In his recent book defending panpsychism (Consciousness and Fundamental Reality6), Goff takes the Russellian framework to be a more promising alternative to physicalism, then describes how it can be further fleshed out in a number of different ways on the way to offering his preferred solution. These ways include panpsychist theories (the building blocks of nature are conscious subjects), and panprotopsychist theories (the intrinsic properties of the building blocks do not directly involve consciousness but somehow help give rise to consciousness).

Another view Goff discusses (but does not endorse) is panqualityism: this is the view closest to that of Russell himself.  This approach begins by noting that phenomenal consciousness actually has two distinctive problem-causing aspects: its qualitative character and its subjective character.  As Russell stressed, physical models, being formal and abstract depictions of a causal “skeleton”, do not capture the intrinsic qualities inherent in natural systems.  But we are acquainted with this aspect of nature via consciousness, so we conclude it is ubiquitous. As for the fact that consciousness is something subjective (that is, it is not public or third-person, but rather private or first-person), Russell posits that subjects are constructions from causally linked networks of elementary events (in the same way our familiar macro-objects are constructed).  He does not offer a satisfying fleshed-out account of this idea (and in fact gives no theory of causation – a concept he had once famously derided7 ), but a deflationary or reductionist approach to the subject is clearly intended. Again, we are pointed to thinking more about the nature of causation and its role in complex natural systems when thinking about the problem of consciousness.

Panpsychism is Half Right

Right now, my thinking about the mind-body problem continues to be very much in line with Russell’s.  My study of philosophy of science, especially on the nature and use of scientific models, has tended only to reinforce my view that there is something right about the central Russellian insight: a view of nature derived solely from the content of physical theories will fall short of accommodating consciousness because it doesn’t encompass qualities.

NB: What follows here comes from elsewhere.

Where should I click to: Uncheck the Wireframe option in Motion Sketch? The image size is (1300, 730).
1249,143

On the other hand, I suspect that some of the recalcitrant intuitions we have about the nature of conscious subjects (e.g. as irreducible things) can be defeased.  Questions about which natural systems are subjects and how this works can succumb to scientific inquiry, assisted by an understanding of how successful causal explanations (including constitutive causal explanations) work in the natural sciences.  I’ll look to follow up on this topic in a future post.

  1. See @Philip_Goff on twitter and the links on his website. Goff has a new book for a popular audience, called Galileo’s Error: Foundations for a New Science of Consciousness. By coincidence the copy I ordered arrived as I was writing this post. I shall read it shortly.
  2. My research is in philosophy of science, with a focus on causation and scientific explanation.
  3. The term is due to the Whiteheadian process philosopher David Ray Griffin.
  4.  The main source here is The Analysis of Matter (1927), Nottingham: Spokesman. See the SEP article on Russellian Monism here.
  5. I wrote in a bit more detail on Russell in the draft paper attached to this prior post.
  6. Consciousness and Fundamental Reality (2017). Oxford: Oxford University Press. See Chapter six.  Contemporary philosophers mentioned by Goff who pursue a panqualityist approach are Sam Coleman and Tom McClelland.
  7. In “On the Notion of Cause” (1912-13/1918). In B. Russell, Mysticism and Logic (pp. 142-165). London: Longmans, Green & Co.